For anyone who is a gun enthusiast, I cannot for the life of me figure why you'd ever need or want a gun that shoots hundreds of rounds of ammunition. What would you possibly need a gun like that for? Hunting? Sport? I truly cannot fathom the answer.

For all the fans of the Second Amendment, I do wish that there was a bit more education. It speaks of a "well armed militia." It was written in a time when British Soldiers were being housed in Colonist's homes. And there were no assault rifles. So which militia are you interested in joining?

Want to know where my opinion comes from?

Well, my father was a police officer for 27 years, now works as an investigator with the State's Attorney. He sees the effects of gun ownership every single day and as an adult has shared with me some of the horror he has seen over his career.

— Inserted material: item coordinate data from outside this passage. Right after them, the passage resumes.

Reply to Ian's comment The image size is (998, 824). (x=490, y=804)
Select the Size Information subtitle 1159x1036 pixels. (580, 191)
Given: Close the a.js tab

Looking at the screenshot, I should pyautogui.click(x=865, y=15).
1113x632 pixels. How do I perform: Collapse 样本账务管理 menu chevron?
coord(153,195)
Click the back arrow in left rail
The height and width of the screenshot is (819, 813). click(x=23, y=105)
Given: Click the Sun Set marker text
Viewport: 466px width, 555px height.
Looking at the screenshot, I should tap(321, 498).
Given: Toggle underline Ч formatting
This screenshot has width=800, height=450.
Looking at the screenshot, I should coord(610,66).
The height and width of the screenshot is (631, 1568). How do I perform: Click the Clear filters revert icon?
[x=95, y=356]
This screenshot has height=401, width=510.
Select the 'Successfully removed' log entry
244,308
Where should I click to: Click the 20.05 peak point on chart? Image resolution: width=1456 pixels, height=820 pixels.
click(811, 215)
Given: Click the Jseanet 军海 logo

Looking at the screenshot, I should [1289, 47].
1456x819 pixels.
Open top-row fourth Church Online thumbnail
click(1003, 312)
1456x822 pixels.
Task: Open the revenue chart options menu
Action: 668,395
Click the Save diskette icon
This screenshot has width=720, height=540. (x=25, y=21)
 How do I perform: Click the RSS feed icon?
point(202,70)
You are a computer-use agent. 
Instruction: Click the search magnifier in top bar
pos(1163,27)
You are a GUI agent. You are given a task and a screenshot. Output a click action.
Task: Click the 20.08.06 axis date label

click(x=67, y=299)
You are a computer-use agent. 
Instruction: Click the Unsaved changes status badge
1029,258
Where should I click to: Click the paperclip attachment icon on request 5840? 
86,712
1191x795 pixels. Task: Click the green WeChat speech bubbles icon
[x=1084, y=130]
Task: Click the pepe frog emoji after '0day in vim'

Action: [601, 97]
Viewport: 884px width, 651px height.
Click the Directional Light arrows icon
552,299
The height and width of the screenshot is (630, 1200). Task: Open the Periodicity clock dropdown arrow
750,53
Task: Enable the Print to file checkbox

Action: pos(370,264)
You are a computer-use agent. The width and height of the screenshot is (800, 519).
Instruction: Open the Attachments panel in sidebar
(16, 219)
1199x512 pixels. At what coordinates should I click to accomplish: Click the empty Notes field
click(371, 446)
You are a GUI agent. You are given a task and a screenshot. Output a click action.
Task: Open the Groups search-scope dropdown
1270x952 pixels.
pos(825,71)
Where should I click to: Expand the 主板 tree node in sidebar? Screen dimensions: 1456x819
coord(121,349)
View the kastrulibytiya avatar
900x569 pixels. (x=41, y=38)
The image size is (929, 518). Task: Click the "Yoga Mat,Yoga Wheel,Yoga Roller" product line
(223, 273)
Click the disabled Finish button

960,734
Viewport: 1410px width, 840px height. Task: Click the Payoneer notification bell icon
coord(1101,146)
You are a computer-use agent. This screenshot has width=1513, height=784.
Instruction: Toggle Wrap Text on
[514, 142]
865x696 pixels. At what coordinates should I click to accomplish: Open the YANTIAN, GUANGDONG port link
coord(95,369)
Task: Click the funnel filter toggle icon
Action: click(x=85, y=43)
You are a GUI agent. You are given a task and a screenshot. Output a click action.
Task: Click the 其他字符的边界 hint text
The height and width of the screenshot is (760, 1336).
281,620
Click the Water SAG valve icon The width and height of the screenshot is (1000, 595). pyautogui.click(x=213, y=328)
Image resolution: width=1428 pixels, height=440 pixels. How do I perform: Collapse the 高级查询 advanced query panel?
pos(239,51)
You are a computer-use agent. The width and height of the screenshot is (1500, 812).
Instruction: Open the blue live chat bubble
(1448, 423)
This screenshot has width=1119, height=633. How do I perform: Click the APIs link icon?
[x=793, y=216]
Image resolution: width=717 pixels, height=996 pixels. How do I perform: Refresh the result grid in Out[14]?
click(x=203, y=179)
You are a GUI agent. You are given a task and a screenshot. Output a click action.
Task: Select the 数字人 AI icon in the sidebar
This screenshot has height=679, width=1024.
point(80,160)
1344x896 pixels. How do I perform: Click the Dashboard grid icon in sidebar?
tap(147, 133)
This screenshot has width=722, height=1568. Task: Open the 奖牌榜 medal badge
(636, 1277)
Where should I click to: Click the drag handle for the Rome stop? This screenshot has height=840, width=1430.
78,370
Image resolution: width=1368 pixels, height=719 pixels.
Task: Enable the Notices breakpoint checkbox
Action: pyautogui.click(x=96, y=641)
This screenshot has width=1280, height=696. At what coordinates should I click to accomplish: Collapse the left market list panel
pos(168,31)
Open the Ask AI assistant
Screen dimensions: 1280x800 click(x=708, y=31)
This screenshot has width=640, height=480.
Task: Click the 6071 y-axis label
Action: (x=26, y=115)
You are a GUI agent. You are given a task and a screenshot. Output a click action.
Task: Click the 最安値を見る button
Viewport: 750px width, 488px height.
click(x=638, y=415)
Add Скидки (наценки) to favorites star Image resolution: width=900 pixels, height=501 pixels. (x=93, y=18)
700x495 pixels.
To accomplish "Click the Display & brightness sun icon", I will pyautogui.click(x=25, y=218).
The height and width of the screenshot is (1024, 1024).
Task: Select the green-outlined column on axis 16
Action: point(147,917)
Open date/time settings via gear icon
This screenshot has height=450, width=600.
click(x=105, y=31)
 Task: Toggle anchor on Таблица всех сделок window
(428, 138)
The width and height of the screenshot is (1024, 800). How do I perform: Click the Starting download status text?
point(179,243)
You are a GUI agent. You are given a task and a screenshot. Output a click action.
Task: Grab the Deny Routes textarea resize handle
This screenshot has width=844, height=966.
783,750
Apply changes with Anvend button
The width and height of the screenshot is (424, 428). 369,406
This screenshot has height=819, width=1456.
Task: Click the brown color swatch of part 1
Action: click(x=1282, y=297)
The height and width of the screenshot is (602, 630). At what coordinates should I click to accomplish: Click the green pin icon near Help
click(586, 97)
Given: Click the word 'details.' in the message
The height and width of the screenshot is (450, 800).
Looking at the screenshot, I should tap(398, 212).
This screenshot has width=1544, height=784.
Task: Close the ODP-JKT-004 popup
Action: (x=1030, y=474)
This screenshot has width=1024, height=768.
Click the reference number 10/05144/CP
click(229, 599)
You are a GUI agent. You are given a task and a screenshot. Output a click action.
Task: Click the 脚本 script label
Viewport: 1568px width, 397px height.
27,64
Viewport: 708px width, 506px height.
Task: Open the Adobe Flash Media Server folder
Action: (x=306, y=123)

I grew up miles from Sandy Hook and all of the landmarks you are seeing on TV are personally familiar to me.

AND the one thing that created my strongest opinion on gun ownership: I was robbed at gunpoint in the lobby of my apartment building in 1996. In the moment that I was looking down the barrel of a semi-automatic handgun while I handed over my car keys, my purse and every bit of identification and every credit card I owned, it made not a speck of difference if the guy pointing a gun at me had a permit or not. (For all I know he obtained it legally at a gun show.) In the many years that have followed, this event never left me, and I will admit it affects me greatly at times. I do hope that this is not something that you have ever had to experience. However, it did raise one question for me that I have yet to find a reasonable answer. Aside from historical value of older guns as antiques, what could possibly draw another human being to want a machine that serves no other purpose than to harm and kill?

Aside from all this, yes it is human nature to want to act, to "do something" to keep our children safe. However, currently, the 'right to bear arms' is infringing upon the right of my children to attend school without fear of a gunman entering the building. Your right to carry a weapon ends at my child's right to live his life in freedom, with liberty, and in pursuit of happiness.

My child belongs at the head of his class, reading, writing and practicing arithmetic, not crouching in a cubby waiting for some person to exercise their second amendment rights. Trust me, if it could happen in Sandy Hook (bucolic & quiet; where the town landmark is a flagpole and the biggest event of the year is the fireman's parade) it could happen in Shrewsbury.

20,000 gun laws on the books, you say. But Sandy Hook happened anyway. It's time to start over and get it right, not shrug and walk away.

JBGregg:

When tragedies like Sandy Hook happen it affects us viscerally and its human nature to want to "do something" to keep us and our children safe. However, there are over 20,000 gun laws on the books around the country and 1 more law or ban will only curb the liberties of the law-abiding. Criminals, by definition, do not obey the laws so will be free to illegally obtain firearms.

Instead, we should be examining our mental health situation in the country as well as re-examining the safety policies in our schools (eg. response plans, allowing some teachers to have pepper spray/taser/concealed weapon).